◆ EXERCISE OBJECTIVE ◆
Your answer should hold exactly the lines from the one containing "Screen dimensions: 746x668" through the end of the material, and no others.

···

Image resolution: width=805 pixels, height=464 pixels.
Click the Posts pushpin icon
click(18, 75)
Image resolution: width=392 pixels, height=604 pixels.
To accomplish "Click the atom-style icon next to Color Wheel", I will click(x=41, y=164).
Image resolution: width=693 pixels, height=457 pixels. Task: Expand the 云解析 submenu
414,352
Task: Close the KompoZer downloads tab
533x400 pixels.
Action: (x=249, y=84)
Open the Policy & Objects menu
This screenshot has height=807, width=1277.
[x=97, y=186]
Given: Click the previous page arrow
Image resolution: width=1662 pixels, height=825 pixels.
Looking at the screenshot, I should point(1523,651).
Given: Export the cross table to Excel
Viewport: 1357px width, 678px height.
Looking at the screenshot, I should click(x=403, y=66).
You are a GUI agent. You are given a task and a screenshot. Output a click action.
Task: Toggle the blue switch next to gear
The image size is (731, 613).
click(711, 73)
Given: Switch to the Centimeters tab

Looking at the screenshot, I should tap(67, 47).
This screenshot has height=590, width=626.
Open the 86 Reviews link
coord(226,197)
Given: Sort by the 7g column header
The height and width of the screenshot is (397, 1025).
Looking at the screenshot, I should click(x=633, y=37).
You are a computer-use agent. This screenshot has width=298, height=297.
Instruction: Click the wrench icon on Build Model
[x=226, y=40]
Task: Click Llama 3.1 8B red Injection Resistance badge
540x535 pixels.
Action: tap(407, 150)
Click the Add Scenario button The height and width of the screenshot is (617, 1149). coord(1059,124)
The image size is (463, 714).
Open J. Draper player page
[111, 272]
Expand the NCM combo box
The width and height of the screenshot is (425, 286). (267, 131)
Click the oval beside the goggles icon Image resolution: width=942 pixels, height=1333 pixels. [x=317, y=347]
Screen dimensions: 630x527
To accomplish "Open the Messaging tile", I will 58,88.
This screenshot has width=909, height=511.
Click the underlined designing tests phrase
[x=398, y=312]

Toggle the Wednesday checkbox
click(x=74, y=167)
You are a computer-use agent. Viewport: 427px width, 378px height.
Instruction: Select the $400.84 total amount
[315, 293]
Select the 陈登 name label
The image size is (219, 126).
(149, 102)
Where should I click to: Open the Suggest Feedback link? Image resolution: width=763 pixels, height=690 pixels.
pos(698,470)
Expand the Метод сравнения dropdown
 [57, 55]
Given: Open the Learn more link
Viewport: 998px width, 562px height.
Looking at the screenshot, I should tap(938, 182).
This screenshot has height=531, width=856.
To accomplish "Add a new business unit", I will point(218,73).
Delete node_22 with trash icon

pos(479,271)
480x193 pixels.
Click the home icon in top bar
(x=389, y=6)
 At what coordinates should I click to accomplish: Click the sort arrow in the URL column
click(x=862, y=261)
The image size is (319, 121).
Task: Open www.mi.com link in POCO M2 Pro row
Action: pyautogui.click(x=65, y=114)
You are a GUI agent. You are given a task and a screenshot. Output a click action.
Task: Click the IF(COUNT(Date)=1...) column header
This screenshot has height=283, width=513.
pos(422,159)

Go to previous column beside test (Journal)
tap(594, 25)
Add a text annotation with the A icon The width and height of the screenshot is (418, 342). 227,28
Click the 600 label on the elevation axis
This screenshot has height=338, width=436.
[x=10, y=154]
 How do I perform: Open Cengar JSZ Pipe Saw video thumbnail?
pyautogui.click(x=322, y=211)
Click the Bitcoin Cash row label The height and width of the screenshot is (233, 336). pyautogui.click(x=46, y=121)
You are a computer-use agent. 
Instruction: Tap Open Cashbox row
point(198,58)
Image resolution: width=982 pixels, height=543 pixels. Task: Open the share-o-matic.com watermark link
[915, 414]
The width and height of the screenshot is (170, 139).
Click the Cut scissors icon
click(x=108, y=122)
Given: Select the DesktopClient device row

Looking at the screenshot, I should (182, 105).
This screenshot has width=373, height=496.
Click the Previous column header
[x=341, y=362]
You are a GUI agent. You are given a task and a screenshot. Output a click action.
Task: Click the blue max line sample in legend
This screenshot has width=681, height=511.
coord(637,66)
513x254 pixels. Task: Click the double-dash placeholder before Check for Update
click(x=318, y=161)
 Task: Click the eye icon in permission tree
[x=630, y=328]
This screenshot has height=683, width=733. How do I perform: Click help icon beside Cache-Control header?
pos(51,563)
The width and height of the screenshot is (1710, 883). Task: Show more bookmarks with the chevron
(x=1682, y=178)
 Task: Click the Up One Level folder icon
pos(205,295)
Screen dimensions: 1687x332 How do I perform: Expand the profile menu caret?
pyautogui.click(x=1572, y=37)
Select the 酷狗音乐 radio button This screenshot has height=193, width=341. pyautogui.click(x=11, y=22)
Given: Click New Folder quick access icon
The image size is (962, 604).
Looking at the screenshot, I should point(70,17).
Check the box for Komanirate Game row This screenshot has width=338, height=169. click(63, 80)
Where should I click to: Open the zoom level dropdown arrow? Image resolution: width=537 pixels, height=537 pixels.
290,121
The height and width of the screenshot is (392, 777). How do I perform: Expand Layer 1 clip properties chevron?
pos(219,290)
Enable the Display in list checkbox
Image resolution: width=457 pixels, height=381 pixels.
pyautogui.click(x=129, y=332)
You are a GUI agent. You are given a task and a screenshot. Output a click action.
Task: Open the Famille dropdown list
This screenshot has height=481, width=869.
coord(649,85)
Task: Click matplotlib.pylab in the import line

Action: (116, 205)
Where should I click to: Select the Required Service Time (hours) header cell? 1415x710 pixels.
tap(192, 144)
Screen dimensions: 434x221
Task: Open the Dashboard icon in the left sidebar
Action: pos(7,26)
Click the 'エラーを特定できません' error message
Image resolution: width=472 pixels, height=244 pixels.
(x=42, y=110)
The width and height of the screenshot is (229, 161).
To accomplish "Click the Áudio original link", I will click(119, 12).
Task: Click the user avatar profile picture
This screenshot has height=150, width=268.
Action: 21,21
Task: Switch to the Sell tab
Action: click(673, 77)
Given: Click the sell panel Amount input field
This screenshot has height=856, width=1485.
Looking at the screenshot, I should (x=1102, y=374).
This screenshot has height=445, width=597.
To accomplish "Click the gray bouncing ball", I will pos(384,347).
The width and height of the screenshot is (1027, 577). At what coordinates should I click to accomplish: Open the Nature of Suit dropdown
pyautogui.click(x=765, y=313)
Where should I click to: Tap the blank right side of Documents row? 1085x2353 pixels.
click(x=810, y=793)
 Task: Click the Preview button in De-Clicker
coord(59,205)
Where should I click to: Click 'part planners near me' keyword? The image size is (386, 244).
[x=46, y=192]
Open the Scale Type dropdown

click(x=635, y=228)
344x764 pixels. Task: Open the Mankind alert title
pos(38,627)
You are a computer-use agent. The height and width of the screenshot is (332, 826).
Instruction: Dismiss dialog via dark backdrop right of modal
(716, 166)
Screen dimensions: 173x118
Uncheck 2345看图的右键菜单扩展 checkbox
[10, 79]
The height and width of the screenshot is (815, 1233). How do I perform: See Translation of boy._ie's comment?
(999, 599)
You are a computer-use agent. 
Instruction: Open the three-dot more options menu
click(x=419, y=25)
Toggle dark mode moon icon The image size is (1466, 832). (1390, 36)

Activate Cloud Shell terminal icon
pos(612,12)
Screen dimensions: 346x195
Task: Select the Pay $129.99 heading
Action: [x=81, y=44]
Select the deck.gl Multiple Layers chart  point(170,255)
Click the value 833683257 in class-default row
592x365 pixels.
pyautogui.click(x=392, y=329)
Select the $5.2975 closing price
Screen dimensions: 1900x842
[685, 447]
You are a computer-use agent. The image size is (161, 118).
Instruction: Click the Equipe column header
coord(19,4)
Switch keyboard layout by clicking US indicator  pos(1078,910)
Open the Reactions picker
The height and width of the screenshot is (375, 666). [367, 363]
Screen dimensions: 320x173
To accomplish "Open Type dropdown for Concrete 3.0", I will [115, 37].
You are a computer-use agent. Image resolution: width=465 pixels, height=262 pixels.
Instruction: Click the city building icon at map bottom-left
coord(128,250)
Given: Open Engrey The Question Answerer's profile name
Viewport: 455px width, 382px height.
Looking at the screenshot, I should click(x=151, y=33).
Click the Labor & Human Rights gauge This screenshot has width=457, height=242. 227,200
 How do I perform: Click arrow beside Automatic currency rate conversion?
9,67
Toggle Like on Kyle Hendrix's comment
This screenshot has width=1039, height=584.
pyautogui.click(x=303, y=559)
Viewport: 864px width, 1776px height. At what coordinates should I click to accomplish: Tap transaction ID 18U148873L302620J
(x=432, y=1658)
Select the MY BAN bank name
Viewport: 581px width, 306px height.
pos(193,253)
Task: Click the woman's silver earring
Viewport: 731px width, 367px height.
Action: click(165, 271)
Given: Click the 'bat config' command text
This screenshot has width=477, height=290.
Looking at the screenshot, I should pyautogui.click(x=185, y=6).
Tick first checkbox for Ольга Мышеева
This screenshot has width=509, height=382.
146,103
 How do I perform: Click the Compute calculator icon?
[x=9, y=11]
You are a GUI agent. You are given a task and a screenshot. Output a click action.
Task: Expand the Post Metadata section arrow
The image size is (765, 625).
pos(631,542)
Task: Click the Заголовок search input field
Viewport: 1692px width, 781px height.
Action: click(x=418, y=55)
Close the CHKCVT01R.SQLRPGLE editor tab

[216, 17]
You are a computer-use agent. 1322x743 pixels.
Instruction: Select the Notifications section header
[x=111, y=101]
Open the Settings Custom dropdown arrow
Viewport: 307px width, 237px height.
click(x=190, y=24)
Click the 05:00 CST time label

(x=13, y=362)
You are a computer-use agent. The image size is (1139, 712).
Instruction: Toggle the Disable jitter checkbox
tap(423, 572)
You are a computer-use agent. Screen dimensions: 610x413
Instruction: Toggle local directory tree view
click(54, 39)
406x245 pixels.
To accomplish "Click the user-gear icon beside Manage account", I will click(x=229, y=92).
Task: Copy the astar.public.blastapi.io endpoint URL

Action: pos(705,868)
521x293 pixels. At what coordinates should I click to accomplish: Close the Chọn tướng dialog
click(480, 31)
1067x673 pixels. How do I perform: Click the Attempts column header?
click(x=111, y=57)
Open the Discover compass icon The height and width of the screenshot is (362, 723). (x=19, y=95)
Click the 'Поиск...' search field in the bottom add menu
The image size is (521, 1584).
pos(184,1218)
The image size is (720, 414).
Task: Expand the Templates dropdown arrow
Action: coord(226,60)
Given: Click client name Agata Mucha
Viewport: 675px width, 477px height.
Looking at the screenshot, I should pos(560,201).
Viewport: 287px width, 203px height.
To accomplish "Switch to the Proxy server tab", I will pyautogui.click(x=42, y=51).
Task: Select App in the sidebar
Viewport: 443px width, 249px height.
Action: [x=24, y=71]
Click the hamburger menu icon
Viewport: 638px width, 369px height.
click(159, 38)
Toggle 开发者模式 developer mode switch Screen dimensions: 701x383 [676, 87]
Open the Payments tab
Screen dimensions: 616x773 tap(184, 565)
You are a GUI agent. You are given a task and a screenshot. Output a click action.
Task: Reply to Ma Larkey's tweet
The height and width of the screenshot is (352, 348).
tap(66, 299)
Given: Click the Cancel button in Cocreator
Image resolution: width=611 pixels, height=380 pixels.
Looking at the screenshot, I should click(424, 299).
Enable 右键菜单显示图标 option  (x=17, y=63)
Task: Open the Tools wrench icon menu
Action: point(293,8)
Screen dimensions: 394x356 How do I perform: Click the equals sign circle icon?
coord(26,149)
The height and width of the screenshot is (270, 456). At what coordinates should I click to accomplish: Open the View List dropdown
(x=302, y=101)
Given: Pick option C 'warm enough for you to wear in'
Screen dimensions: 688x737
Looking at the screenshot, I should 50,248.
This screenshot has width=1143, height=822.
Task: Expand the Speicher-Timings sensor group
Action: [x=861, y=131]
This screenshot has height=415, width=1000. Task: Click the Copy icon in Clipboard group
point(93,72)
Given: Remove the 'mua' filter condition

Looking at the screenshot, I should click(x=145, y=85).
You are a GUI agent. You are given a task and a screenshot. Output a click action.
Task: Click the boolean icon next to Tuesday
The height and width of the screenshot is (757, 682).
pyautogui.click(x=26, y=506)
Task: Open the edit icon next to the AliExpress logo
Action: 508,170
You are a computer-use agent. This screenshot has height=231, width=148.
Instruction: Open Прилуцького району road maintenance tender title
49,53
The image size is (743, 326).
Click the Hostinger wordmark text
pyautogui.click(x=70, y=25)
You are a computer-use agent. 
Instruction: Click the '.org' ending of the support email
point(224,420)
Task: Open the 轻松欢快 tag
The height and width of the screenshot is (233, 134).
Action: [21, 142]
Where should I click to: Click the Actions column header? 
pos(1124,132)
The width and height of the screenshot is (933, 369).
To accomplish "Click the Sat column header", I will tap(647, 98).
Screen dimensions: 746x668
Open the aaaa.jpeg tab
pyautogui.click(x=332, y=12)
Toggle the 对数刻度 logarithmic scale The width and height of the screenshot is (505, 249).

···

◆ RESULT OF THE TASK ◆
Screen dimensions: 746x668
Open the aaaa.jpeg tab
pyautogui.click(x=332, y=12)
Toggle the 对数刻度 logarithmic scale The width and height of the screenshot is (505, 249).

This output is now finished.